One Response to “Revealed: How the General Election saw a surge in the youth vote”

  1. Alex Folkes

    You are right to point out that the turnout among 18-24 year olds was higher than has been seen in a UK general election for at least 25 years. And those voters broke overwhelmingly for Labour. In part because they always do, but also because of the Corbyn factor.

    But there is an additional issue too. It wasn’t just turnout, but also the number of younger voters on the register that was higher than it might otherwise have been. Despite the switch to individual registration which had been expected to affected younger electors more than other groups, a very high percentage of those registering late (albeit that only 30% were actually new) were young voters and that only added to those who had joined the register over the previous 2 months.
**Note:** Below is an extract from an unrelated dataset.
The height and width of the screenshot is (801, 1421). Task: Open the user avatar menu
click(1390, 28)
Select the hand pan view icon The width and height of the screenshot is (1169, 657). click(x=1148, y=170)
They registered and they voted.

    Why?

    I think that you have to look back for the answer. The EU referendum campaign saw an even higher turnout rate among the youngest eligible demographic. This was an issue that mattered hugely to them and the vast majority, three or four to one, favoured remain. The main Stronger In campaign was pretty dire when it came to engaging young electors. They relied on facts and experts rather than seeking to create an emotional bond with the issue. Their attempts at direct engagement were laughed at. From the #Votin video (https://youtu.be/XE8y4N_-ksw) to their decision to nominate two 60 year old white men for the supposed ‘youth debate’, they failed to hit the mark. But there were other campaign groups which did things differently, including the campaign I worked on – We Are Europe. We concentrated our efforts on creating that emotional bond and on those aspects of our relationship with Europe that really matter to young people – the freedom to travel and study abroad, the protection for the environment and social rights. And we spent a large proportion of our campaign budget simply trying to get people registered and voting. We weren’t alone – the excellent 5 Seconds series produced by the ad agency Adam & Eve did more than most to get across the ‘voting is easy and it matters’ message.
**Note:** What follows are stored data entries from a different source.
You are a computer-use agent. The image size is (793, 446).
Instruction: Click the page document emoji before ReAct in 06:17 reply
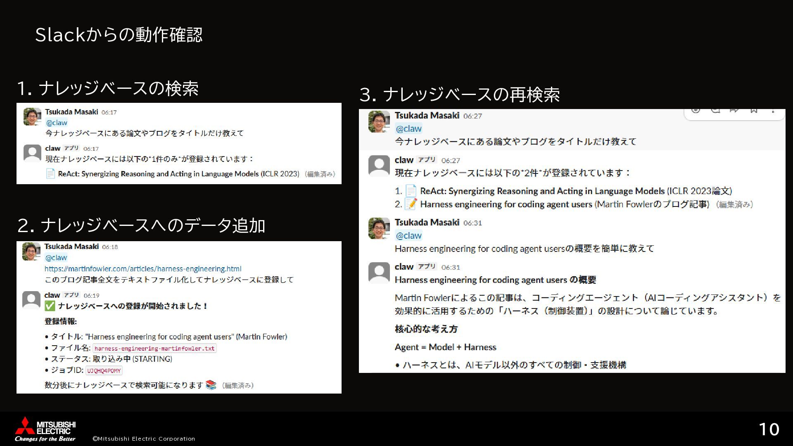[x=50, y=174]
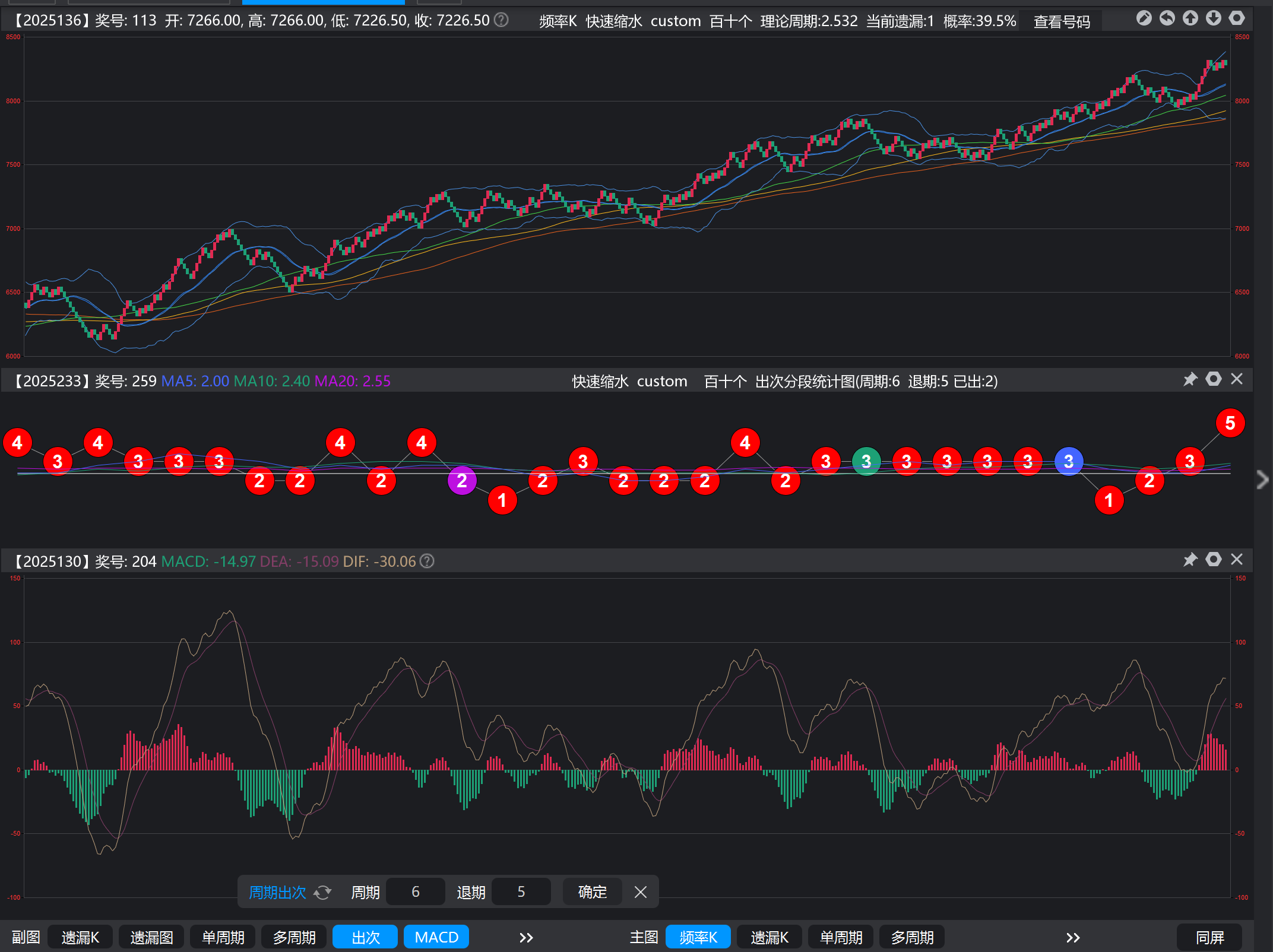Toggle the 频率K main chart button
The height and width of the screenshot is (952, 1273).
click(x=698, y=937)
    Of course, there were other factors too. But these campaigns helped to motivate massive chunks of the younger population who really didn’t give a damn about politics and persuade them that their vote counted.

    It didn’t tip the balance in favour of Remain, but the legacy was an only slightly diminished cohort of energised electors who were ready to play their part in this year’s election. And they overwhelmingly backed Corbyn and Labour.

    What might be annoying to me (a Lib Dem) and those I worked with on We Are Europe (mainly non-party people but with some prominent Greens) is that Corbyn and Labour benefited from our efforts despite being so lukewarm on the referendum themselves. But that is politics for you.

    But the reckoning will come. As Labour’s election co-ordinator Andrew Gwynne has said, holding on to that new support will be the key. Will younger voters stick with the party if it doesn’t do all it can to remain in the EU (or at least avoid hard Brexit?) That is an almost impossible line for Labour to hold. Do they alienate older people in the north or younger people across the country? And will younger voters view Corbyn differently than they did Nick Clegg over the latest u-turn on tuition fees?

    The EU referendum and campaigns like We Are Europe got Labour into a position where they could win, but can they actually do so or will they now go backwards?